_Given text:_
The Library (or 'Now reading...')

I just realized we have threads dedicated to all kinds of media. There's Playing Other Games, Now Listening, a thread on Movies & TV-shows.
But I discovered that there is none for books* and felt that had to change. There ought to be some people who still cherish the printed word. Especially with The Witcher being a Fantasy game based upon a series of books.

Here it is: Our Library. A place to discuss books and written stories, no matter if they are novels, short stories, poetry, dramatic plays, epic saga or non-fiction. A place to share what you are currently reading and a place to share your opinion. A place to promote Fan Fiction you have written or stumbled upon and liked. A place to look for recommendations and a place to make your taste in books known.

A place to praise a form of art and to prove that the pen is mightier than the sword.

_Entries provided:_

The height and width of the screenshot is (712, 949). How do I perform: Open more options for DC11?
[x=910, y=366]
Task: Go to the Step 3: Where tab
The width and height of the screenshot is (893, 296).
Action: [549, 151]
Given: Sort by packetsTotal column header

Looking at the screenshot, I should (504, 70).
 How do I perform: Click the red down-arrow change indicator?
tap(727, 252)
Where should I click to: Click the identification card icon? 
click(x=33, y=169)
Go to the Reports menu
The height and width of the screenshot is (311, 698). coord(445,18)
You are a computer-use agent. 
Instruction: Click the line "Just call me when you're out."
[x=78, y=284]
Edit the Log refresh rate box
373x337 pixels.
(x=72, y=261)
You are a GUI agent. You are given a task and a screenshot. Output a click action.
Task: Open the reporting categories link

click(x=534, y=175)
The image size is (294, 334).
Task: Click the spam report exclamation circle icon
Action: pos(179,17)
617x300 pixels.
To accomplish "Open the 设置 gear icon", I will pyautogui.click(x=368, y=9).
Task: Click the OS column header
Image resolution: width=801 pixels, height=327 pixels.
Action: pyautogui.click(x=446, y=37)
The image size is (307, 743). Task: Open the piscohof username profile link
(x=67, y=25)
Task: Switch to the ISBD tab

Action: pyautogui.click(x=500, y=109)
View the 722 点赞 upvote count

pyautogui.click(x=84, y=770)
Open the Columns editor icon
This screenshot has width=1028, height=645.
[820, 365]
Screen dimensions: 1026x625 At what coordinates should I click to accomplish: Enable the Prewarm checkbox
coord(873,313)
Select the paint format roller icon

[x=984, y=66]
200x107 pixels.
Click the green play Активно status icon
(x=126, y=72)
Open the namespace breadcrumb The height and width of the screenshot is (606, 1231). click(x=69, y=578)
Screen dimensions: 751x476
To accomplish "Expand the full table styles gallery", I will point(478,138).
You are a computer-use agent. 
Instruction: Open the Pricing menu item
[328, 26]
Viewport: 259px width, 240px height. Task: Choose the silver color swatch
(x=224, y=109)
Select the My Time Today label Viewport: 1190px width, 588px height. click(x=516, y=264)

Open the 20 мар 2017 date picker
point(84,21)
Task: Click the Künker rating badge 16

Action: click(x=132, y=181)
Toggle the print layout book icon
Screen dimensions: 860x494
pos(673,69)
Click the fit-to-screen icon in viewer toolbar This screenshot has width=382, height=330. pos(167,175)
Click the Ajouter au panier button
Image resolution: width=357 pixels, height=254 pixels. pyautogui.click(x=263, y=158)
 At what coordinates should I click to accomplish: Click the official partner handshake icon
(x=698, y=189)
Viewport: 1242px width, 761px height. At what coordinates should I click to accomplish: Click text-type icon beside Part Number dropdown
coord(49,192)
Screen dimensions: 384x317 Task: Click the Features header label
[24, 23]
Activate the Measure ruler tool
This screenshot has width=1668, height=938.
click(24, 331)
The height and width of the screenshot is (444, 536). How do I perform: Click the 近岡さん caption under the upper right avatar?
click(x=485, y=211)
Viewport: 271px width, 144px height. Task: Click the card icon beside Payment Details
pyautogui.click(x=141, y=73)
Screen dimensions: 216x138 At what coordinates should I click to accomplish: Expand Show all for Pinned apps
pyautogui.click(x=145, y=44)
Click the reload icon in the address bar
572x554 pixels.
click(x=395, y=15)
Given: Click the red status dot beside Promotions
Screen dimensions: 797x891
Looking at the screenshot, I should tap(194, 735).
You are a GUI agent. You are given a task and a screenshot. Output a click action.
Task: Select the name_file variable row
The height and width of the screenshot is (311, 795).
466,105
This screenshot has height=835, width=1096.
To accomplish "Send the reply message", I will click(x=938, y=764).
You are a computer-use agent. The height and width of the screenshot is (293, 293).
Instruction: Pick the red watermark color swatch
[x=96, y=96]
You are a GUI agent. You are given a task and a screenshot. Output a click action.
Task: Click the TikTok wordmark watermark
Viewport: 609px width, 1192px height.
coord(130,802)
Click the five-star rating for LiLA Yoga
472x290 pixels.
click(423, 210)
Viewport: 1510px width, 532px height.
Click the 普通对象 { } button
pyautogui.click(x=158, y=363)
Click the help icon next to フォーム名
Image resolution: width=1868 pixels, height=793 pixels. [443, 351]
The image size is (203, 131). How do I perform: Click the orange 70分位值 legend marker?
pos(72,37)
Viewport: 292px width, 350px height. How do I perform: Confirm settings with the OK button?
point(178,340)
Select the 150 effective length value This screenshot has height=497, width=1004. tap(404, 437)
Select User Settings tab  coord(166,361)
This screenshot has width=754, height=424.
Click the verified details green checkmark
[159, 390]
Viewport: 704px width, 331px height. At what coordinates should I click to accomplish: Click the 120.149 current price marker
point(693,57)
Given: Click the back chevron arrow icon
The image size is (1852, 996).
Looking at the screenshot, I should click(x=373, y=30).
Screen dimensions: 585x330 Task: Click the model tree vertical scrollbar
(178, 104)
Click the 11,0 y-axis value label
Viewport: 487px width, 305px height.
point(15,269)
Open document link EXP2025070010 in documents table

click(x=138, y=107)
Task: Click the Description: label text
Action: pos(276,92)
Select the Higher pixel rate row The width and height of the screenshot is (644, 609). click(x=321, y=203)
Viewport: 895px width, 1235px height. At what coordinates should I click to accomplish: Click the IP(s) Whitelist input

_Exercises:_
**1.** According to the library post, which game is based on a series of books?
**2.** Do these statements agree with the library post? (a) A thread for books already existed. (b) Fan fiction can be promoted in the new thread. (c) Poetry is left out of the thread's scope.

_Responses to the tasks:_
**1.** The Witcher

**2.**
(a) No: "I discovered that there is none for books"
(b) Yes: "A place to promote Fan Fiction you have written or stumbled upon and liked."
(c) No: "no matter if they are novels, short stories, poetry, dramatic plays, epic saga or non-fiction"